Upfront: Are CFOs Underestimating Revenue Risks?
September 1, 2004
Corporate managers are far more confident that they can fend off threats to revenue than are investment pros.
What are the most serious threats to corporate revenue, and how prepared are organizations to respond to them? The answers depend on whom you ask, according to the "2004 Protecting Value Study," conducted by FM Global and Harris Interactive. The study polled more than 400 CFOs, treasurers and risk managers in North America and Europe, most of whom work for $1 billion-plus companies, along with some 200 securities analysts and investment portfolio managers.
The survey shows that risk managers and finance executives disagree about which systems and processes contribute most to corporate earnings.
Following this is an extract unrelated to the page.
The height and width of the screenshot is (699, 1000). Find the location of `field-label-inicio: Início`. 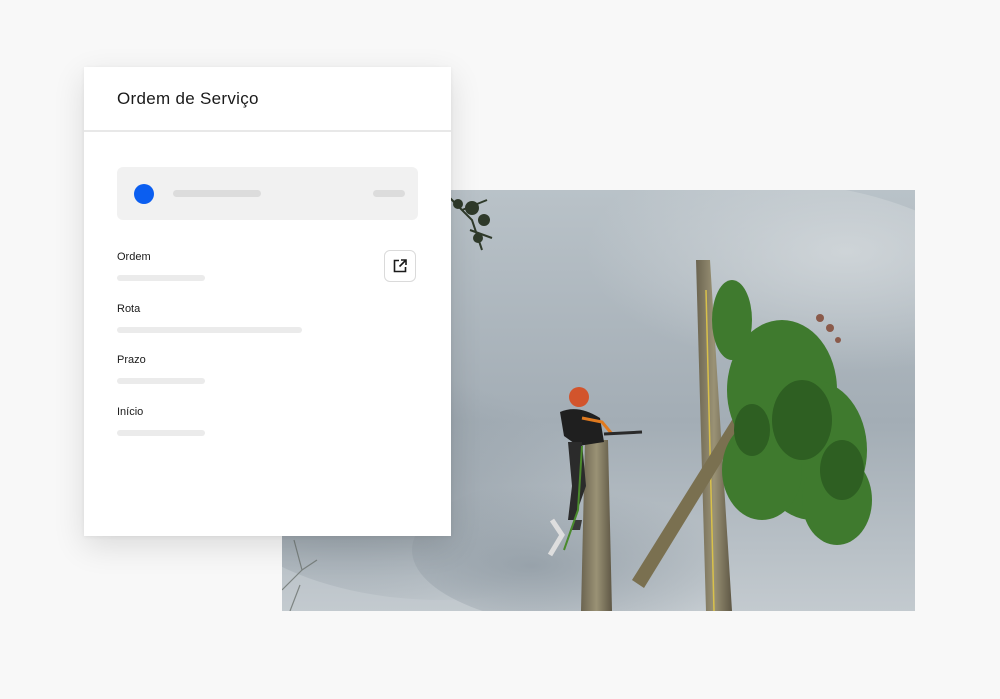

While risk managers chose manufacturing equipment and processes as their company's top revenue driver, CFOs most frequently selected delivery and logistics.

In addition, the study reveals a sharp difference of opinion between corporate managers and investment professionals about risks to revenue. Sixty-nine percent of finance and risk managers who participated said property-related hazards pose the greatest risk to their company. These threats include production and supply chain problems, as well as fire, explosion and natural disaster.
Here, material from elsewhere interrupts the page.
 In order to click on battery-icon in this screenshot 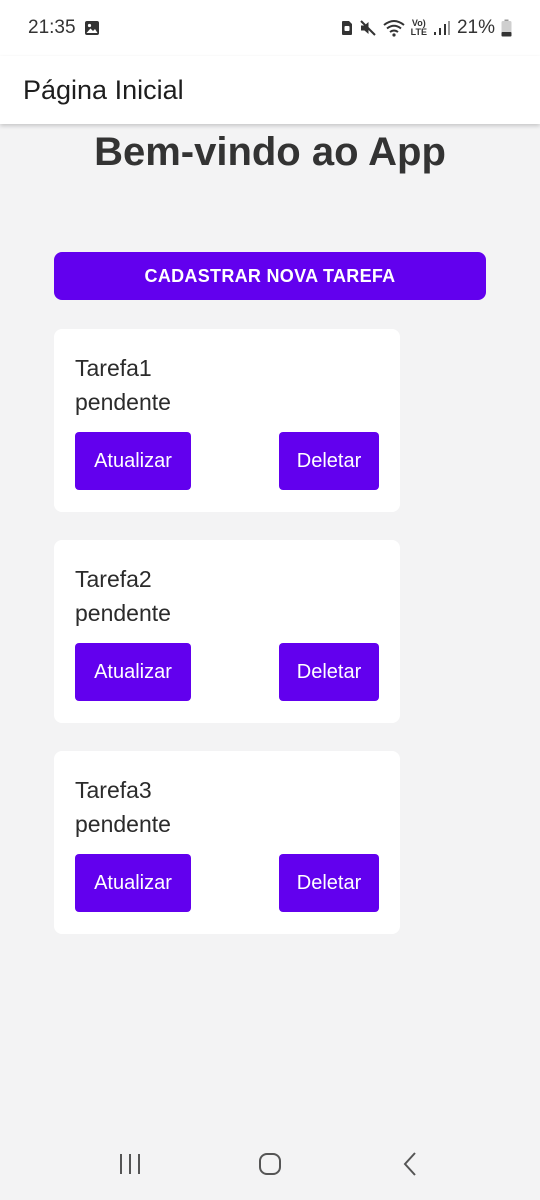, I will do `click(506, 28)`.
However, only 21 percent of the investment professionals chose this risk category as the most problematic. For 79 percent of respondents in the analyst category, events such as possible fluctuations in the pricing of a firm's products and the potential for government or regulatory changes -- along with management or employee malfeasance -- constitute the most significant threats to corporate revenue.
Most of the corporate respondents are confident that their company can protect its top revenue drivers. Eighty percent of them rated their organization's ability in that area as good or excellent. But investment professionals are less sanguine; almost half rated companies' ability to fend off major threats as fair or poor.
Both groups of survey respondents agree, however, that enterprise risk management (ERM) should be -- and is becoming -- a board-level issue. Notes Ruud Bosman, executive vice president of FM Global in Johnston, R.I., "Companies and investment firms are increasingly beginning to recognize that effective risk management programs can help reduce quarter-to-quarter volatility in revenue and contribute to a company's financial performance."
Seventy-eight percent of participating investment professionals reported that they frequently analyze the biggest hazards a company faces, yet more than half rated the quality of risk-related information in financial statements as fair or poor. According to Randy Kroszner, professor of economics at the University of Chicago Graduate School of Business, "The results of the study suggest that investment professionals would reward companies for more complete and detailed disclosures of how they identify and deal with major risks."
Adds Bosman: "Companies may want to enlist the help of their risk managers to help provide investment professionals with a more in-depth perspective of the risk management procedures they have in place to protect top revenue drivers and the value their businesses create."